For those who are convinced they don’t need an agent or those who perhaps have had their fingers burnt by a previous unhappy relationship (a professional one, with an agent – nothing untoward implied) then this blog post may be of little interest. But for those who would like to find a champion, someone to hold your hand through the publishing maze and be the terrier snapping at the heels of a vast and intimidating industry, so that you don’t have to, then let me tell you the story of how I found mine. Are we sitting comfortably? Then I’ll begin… (as an aside – I read yesterday that only people over the age of forty use ellipses and that the youngsters find them sinister…)

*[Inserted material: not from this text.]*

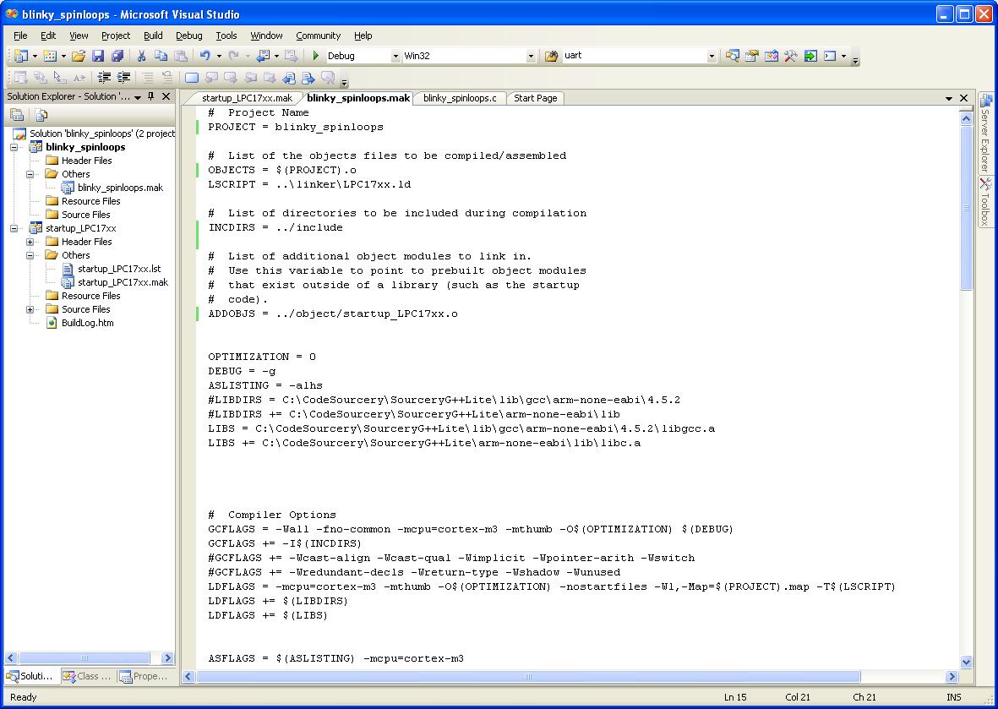Open the Class View panel button

tap(87, 676)
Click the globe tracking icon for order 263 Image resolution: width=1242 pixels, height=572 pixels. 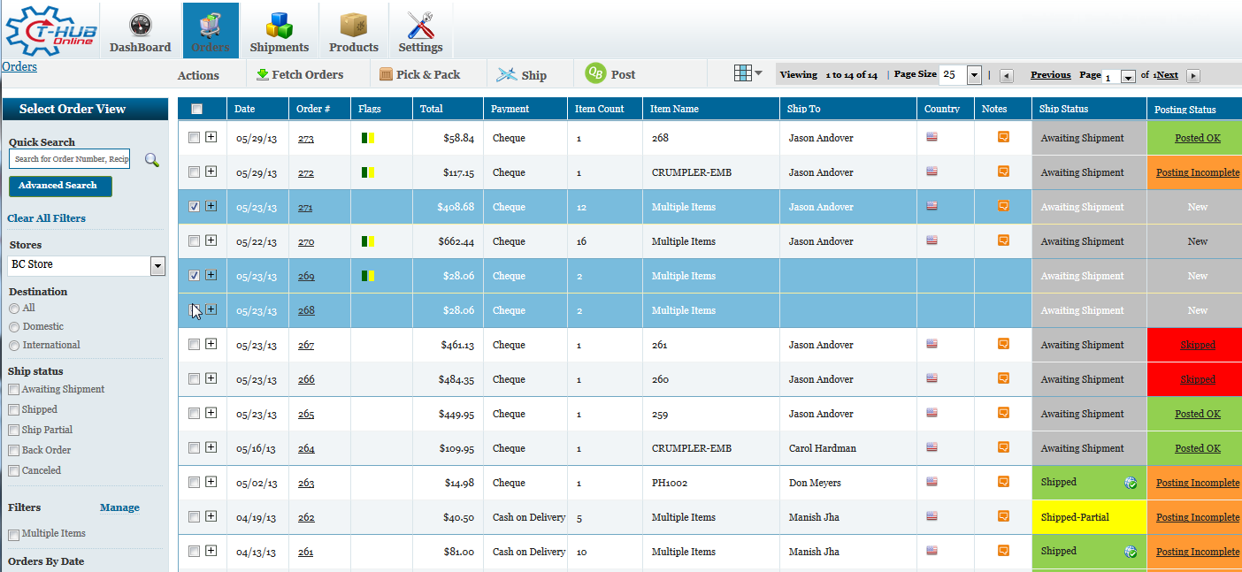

Firstly, as per previous posts, I got my spreadsheet and started subbing. And subbing. And subbed some more. The spreadsheet lengthened and tested my abilities with Excel. Some rejections took hours and some took months but there was just enough interest to keep me coming back over and over again, tweaking my opening three chapters and synopsis to fit the brief and altering my pitch letter (always do this – it’s just unacceptable to cut and paste the wrong agent information). Likewise, make sure there are no spelling mistakes. I sent off one of my very first submissions to the legend Sheila Crowley at Curtis Brown with a grammatical error and spent the rest of the day feeling physically sick, wondering whether it was better to send a follow up email to apologise for the error and whether she would think I was clinically insane for doing so (note – I didn’t send a follow up email. Best to accept that a ship has sailed rather than look like a loon by saying ‘Dear Mrs Crowley, When I said who’s I actually meant whose)

Second thing is that when you get a request for a full manuscript, celebrate it – whatever happens afterwards you must be doing something right to have piqued their interest – but, whilst celebrating, you must also sit on your hands and resist the temptation to email them the very next day saying ‘Did you like it? Did you? Have you read it yet? Have you? HAVE YOU??? DO YOU LIKE ME????‘ etc etc. There were a couple of agents who requested full manuscripts who then didn’t get back to me for another three or four months (mostly rejections with one notable exception) so don’t stop subbing to other agents in the meantime. Don’t think to yourself, ‘Oh well, they’ve expressed a vague interest in my story and therefore I am now betrothed to them ’til my life’s end.‘ You keep on touting your wares like the book-whore you are (harsh, but in my case, fair).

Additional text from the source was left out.